Talman non rispose. L’altoparlante disse pensieroso: «Sì, certo, potrebbe uscirne un bel racket. Per un po’, almeno. Quel tanto che basta a metter su un bel gruzzolo. Nessuno si aspetterà niente del genere… Sì, certo. Potreste ricavarne parecchio da questa vostra idea».

«Bene», fece Talman. «E se pensi questo, qual è il successivo passo, secondo logica?»

«Non quello che pensi tu. Non intendo stare al vostro gioco. Non tanto per ragioni morali, ma per motivi di autoconservazione. Per voi, sarei inutile. Soltanto in una civiltà ampia e complessa c’è bisogno di transplant.
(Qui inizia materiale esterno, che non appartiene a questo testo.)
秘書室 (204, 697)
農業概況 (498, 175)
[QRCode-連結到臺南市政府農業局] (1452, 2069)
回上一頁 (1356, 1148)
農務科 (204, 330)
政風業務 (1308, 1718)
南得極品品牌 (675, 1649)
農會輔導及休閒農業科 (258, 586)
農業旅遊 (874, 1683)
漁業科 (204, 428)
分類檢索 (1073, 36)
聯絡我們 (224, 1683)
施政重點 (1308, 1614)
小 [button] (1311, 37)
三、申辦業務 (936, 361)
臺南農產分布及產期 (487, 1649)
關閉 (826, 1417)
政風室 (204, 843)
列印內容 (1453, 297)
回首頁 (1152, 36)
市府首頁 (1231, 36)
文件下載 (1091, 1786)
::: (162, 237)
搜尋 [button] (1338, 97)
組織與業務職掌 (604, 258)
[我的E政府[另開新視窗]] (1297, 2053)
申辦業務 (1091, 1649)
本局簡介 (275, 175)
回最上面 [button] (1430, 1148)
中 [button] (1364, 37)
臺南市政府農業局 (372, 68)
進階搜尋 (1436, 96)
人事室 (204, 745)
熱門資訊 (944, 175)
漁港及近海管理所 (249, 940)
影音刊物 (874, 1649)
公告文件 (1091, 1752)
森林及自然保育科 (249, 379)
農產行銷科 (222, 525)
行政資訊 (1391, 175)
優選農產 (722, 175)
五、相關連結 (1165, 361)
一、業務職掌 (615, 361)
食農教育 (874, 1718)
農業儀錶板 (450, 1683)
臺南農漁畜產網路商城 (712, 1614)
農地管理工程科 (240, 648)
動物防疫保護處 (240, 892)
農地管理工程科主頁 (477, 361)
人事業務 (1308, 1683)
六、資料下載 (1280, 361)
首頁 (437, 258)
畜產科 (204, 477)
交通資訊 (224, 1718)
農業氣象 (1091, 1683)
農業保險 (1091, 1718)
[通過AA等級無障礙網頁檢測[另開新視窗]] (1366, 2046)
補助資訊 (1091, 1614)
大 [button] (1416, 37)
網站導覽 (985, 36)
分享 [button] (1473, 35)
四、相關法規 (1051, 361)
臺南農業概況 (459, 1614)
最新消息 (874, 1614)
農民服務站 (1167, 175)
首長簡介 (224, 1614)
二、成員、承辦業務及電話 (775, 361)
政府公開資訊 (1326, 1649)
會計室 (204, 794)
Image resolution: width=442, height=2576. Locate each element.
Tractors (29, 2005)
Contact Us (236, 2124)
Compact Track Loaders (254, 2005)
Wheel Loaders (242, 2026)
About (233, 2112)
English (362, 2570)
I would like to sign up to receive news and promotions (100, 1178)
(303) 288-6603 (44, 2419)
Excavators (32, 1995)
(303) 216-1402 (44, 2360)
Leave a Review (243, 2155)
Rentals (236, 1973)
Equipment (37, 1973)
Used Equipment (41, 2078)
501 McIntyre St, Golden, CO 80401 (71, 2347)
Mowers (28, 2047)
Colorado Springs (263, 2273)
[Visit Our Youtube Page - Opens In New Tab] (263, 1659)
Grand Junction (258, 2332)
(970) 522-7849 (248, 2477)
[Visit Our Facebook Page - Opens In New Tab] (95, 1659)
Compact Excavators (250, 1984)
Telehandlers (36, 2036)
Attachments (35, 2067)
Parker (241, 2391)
Per voi, sarei soltanto bagaglio superfluo».

«Se ti dessi la mia parola che…»

«Non sei tu il pezzo grosso», ribatté Quentin. Talman lanciò istintivamente un’altra occhiata interrogativa a Brown. E dall’altoparlante uscì un suono strano, come una risata soffocata.

«D’accordo», disse Talman, scrollando le spalle. «È naturale che tu non sia disposto a decidere subito a nostro favore. Pensaci su. Ricorda che non sei più Bart Quentin… hai certi impedimenti meccanici. Non abbiamo molto tempo, ma possiamo sempre concedertene un po’, diciamo dieci minuti, mentre Cunningham dà un’occhiata in giro. Poi… be’, qui non stiamo giocando a palline, Quent». Strinse le labbra. «Se passerai dalla nostra parte e guiderai la nave secondo i nostri ordini, potremo permetterci di lasciarti vivere. Ma devi decidere in fretta. Cunningham sta per snidarti. E quando avrà preso i comandi…»

«Cosa ti fa sentire tanto sicuro che io possa venir rintracciato?» gli chiese con calma Quentin. «So quanto varrebbe la mia vita una volta che vi avessi fatto atterrare dove volete. No, finirei senz’altro per raggiungere i sei uomini dell’equipaggio che avete liquidato. Vi darò io un’ultimatum».

«Tu… cosa?»

«State buoni e non mettetevi a pasticciare con niente, e vi farò atterrare su un punto isolato di Callisto, dandovi modo di fuggire», disse Quentin. «Se non lo farete, che Dio vi aiuti».

Per la prima volta Brown mostrò d’avere ascoltato quella voce remota. Si voltò verso Talman.

«Sta bluffando?»

Talman annuì lentamente. «Ma certo. È inoffensivo».

«È un bluff», ribadì Cunningham, senza alzare gli occhi dal suo lavoro.

«No», rispose l’altoparlante, sempre calmo, «non sto bluffando. Fai attenzione, tu, con quel pannello. Quei fili sono collegati con la centrale atomica. Se pasticcerai coi contatti, ci farai saltare tutti».